Se nas últimas semanas o mercado ficou acreditando na estabilidade do “saddle point”, essa crença foi abalada pelos dados do mercado de trabalho referentes ao mês de julho, com o número de vagas criadas em 528 mil, quando o esperado eram 250 mil, com a taxa de desemprego caindo para o patamar de 3,5% (menor nível desde 1969). O crescimento de salários também surpreendeu expectativas, subindo 5,2% ano a ano.

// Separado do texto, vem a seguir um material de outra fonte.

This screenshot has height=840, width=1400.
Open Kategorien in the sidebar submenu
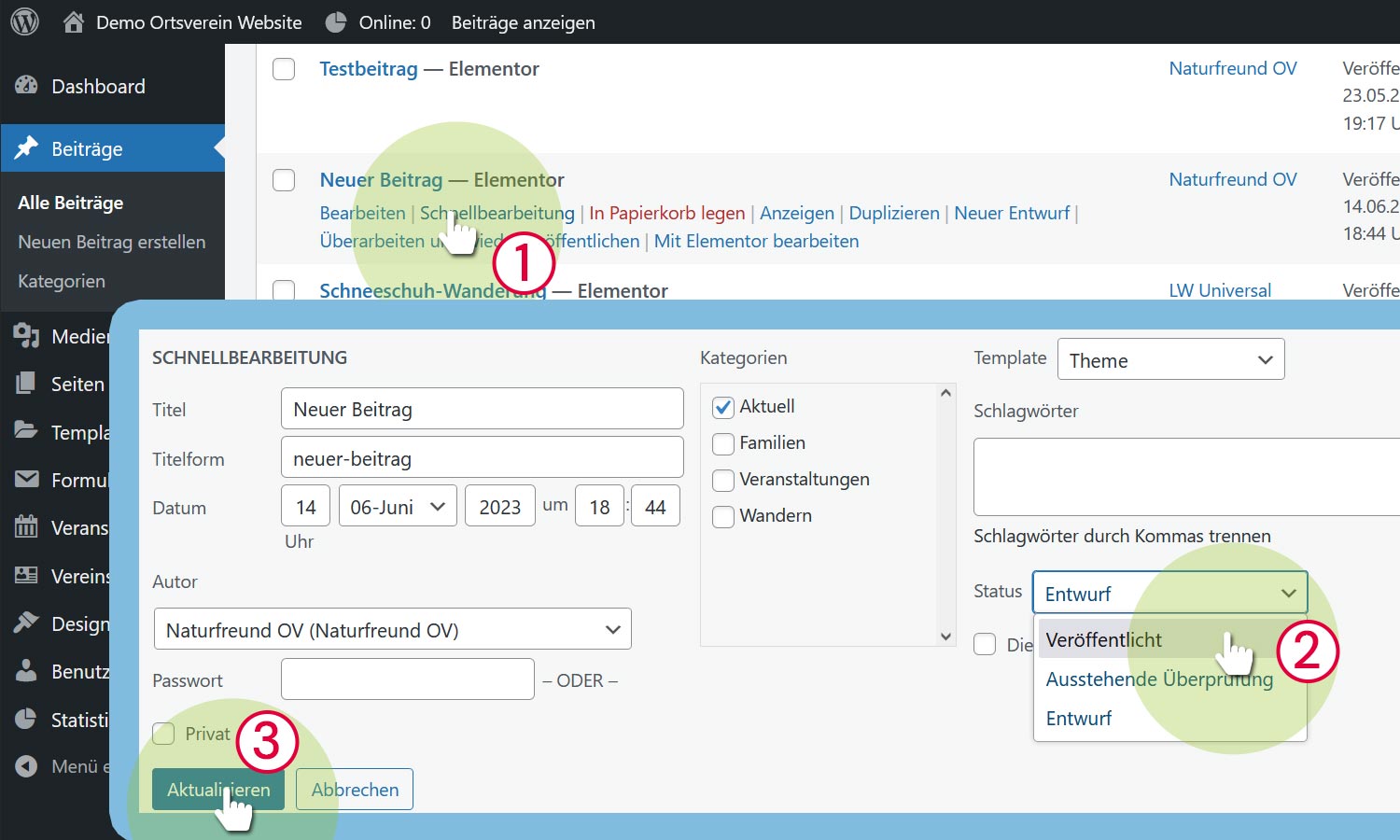[62, 281]
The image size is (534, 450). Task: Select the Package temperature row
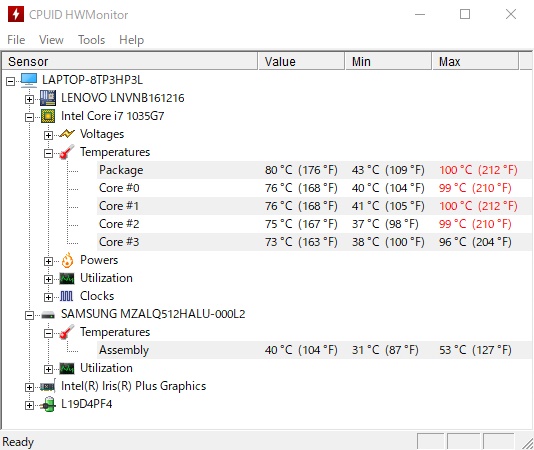click(x=314, y=170)
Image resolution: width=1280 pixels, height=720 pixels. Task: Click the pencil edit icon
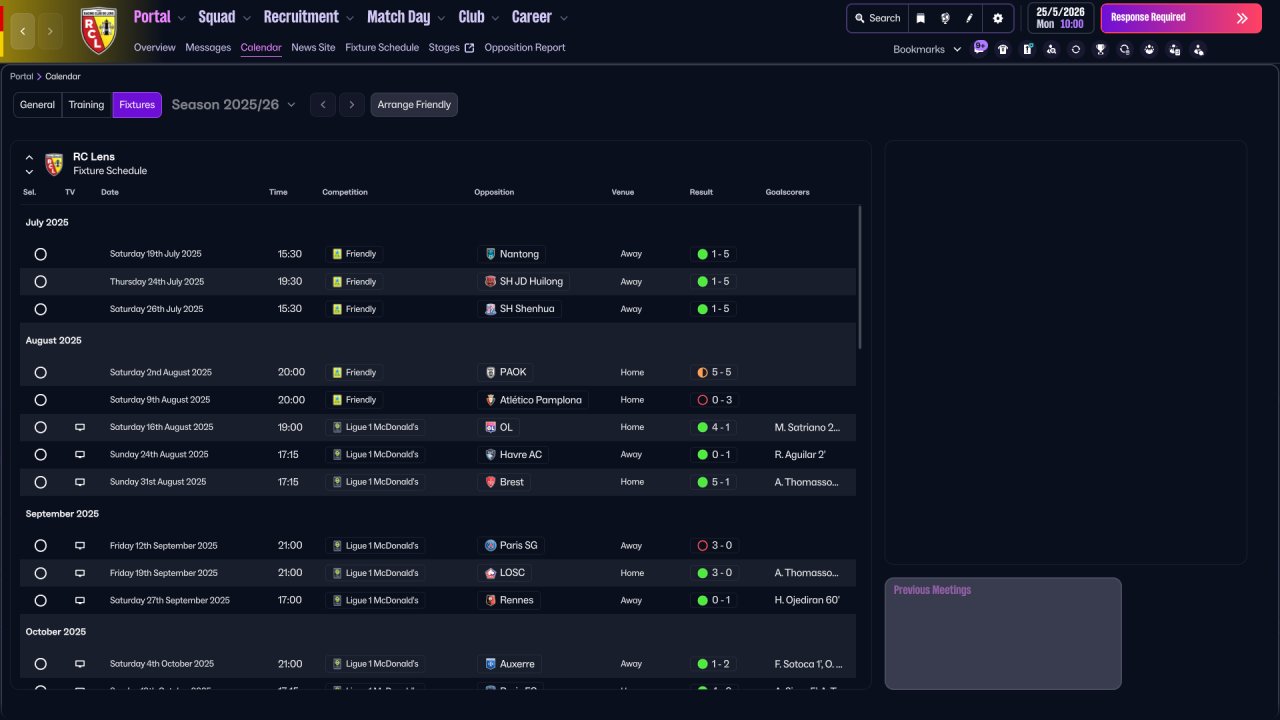969,18
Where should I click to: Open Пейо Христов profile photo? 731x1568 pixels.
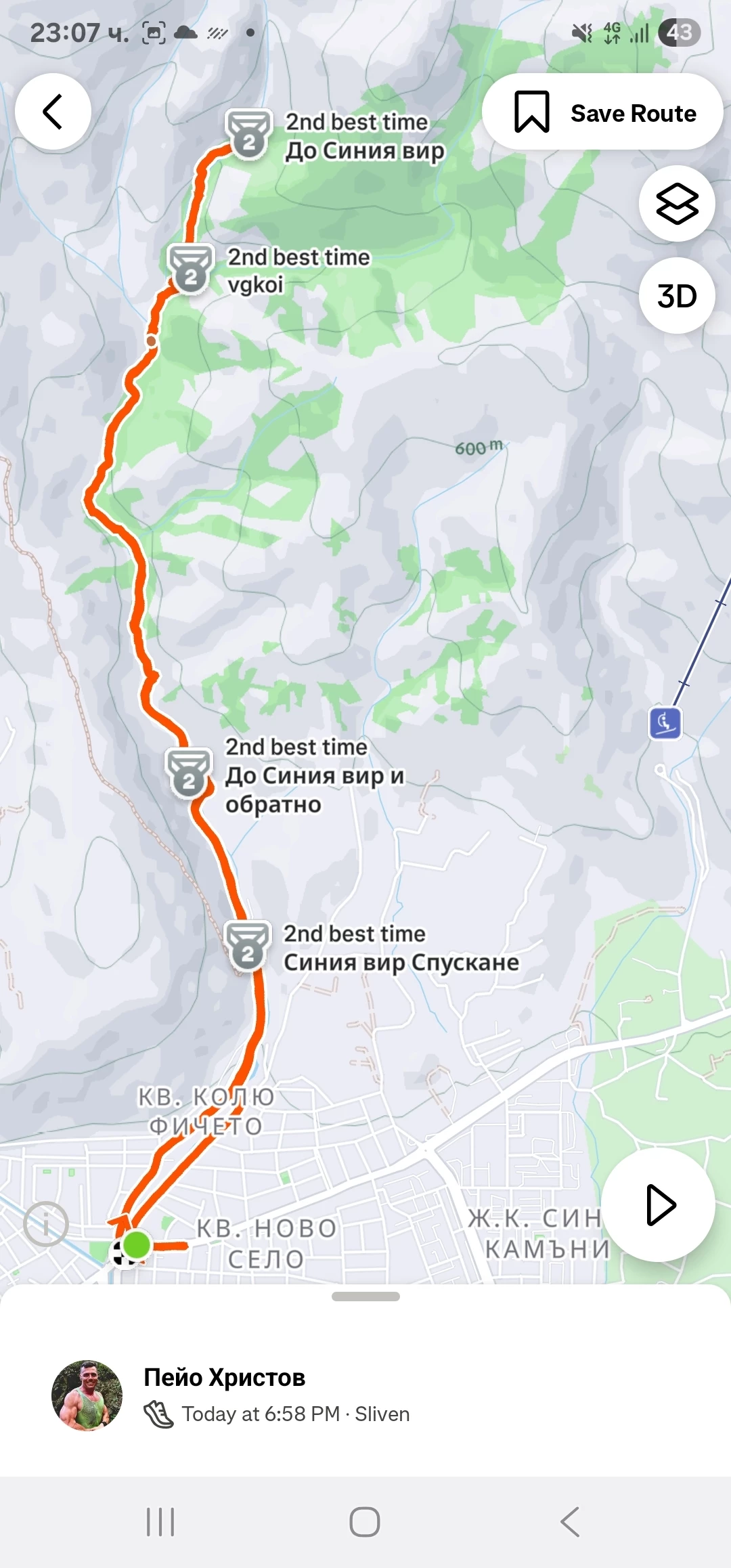click(x=87, y=1395)
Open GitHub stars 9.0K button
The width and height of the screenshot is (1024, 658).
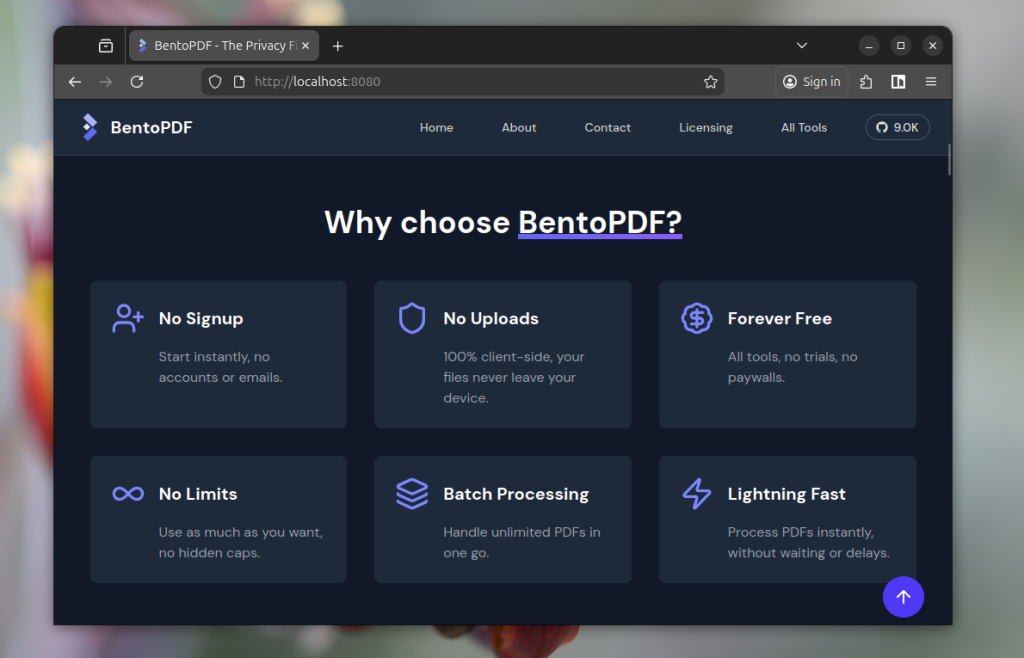(x=897, y=128)
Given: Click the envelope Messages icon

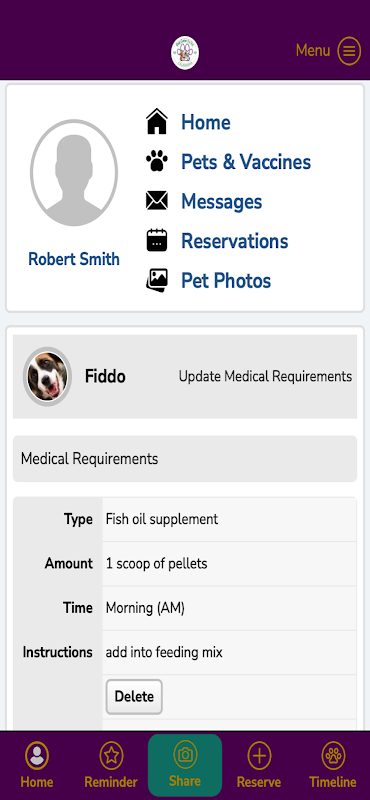Looking at the screenshot, I should [x=157, y=201].
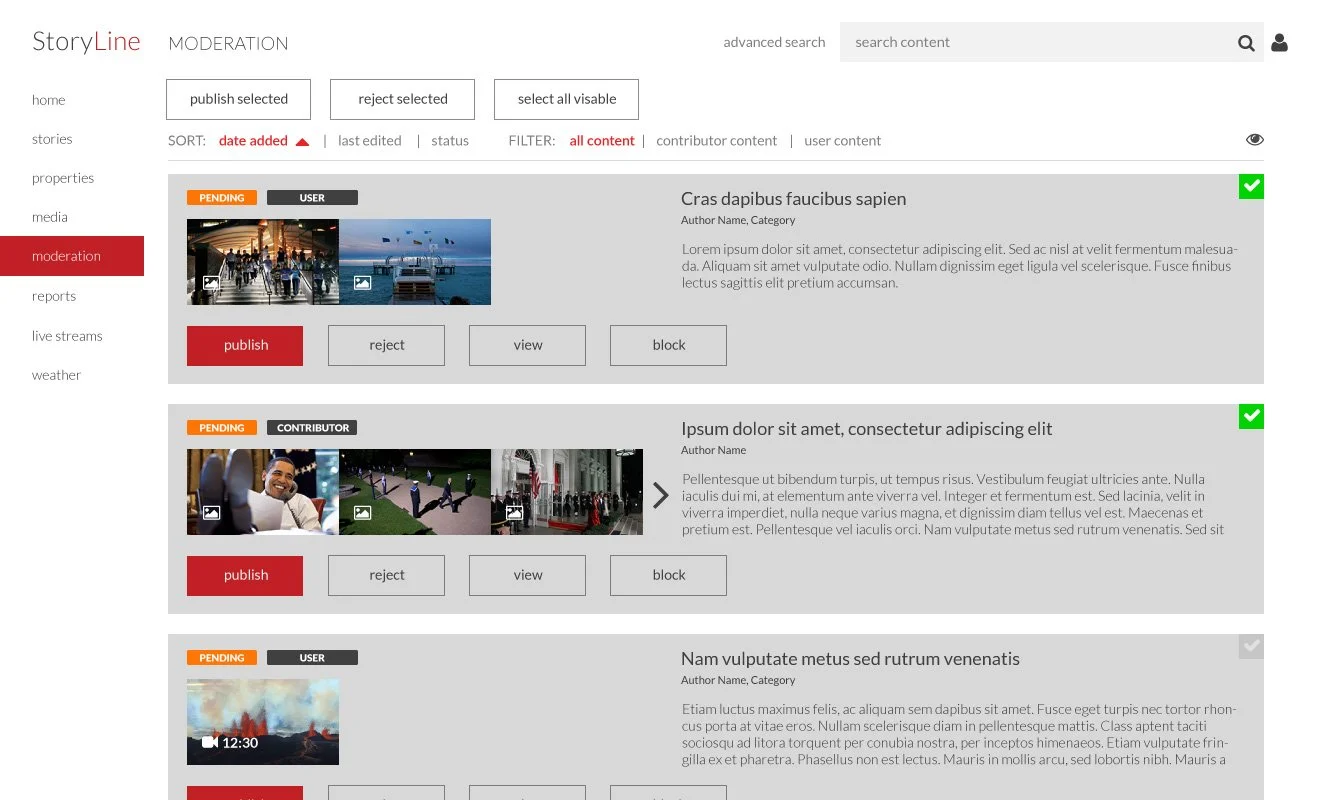Screen dimensions: 1320x800
Task: Uncheck the green checkmark on Cras dapibus faucibus sapien
Action: (1251, 186)
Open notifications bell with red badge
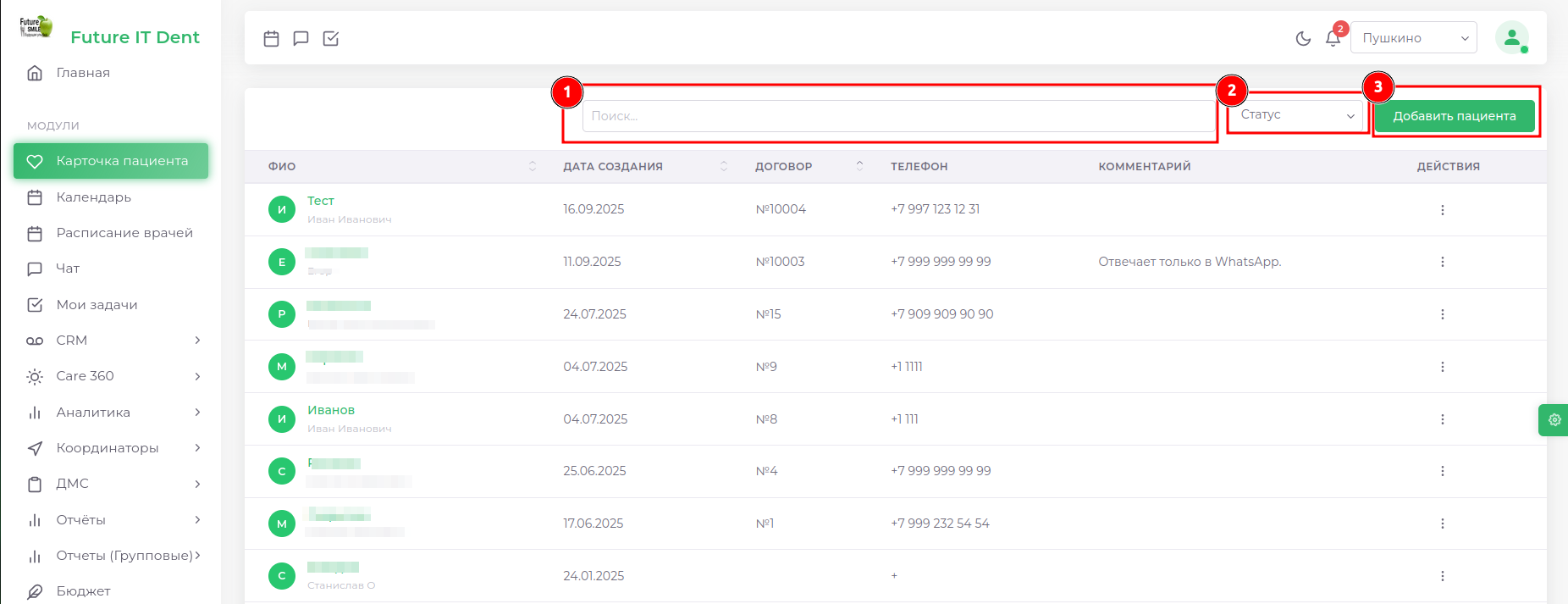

Dado que 70% do PIB nos EUA é consumo, tal força do mercado de trabalho não deve ter sido bem recebido pelo Fed (por mais “dovish” que seja o comitê hoje em dia). Enquanto a recente queda das commodities vai ajudar a moderar a inflação cheia, a inflação subjacente deve continuar a ficar bem pressionada. Então parece que a realidade acaba de escolher qual lado do “saddle point” que a economia vai traçar.

A reação dos mercados merece comentário. Houve alta na curva de juros, em movimento de “bear flattening”, com as taxas curtas subindo (a de dois anos, 0,20%) mais do que as de longo prazo (a de 10 anos, 0,13%), invertendo mais a curva.

Mas aqui o mercado ainda parece estar na vibe do “summer time”. A curva hoje ainda tem uma taxa terminal menor que de junho (3,5% versus 4%) e ainda precifica corte de juros começando em junho de 2023, algo somente possível se a economia entrar rapidamente em recessão.

Mas quem teima em não abandonar o verão é a bolsa americana, que caiu com a divulgação dos dados, oscilou algumas vezes ao longo do dia, e acabou fechando perto da estabilidade.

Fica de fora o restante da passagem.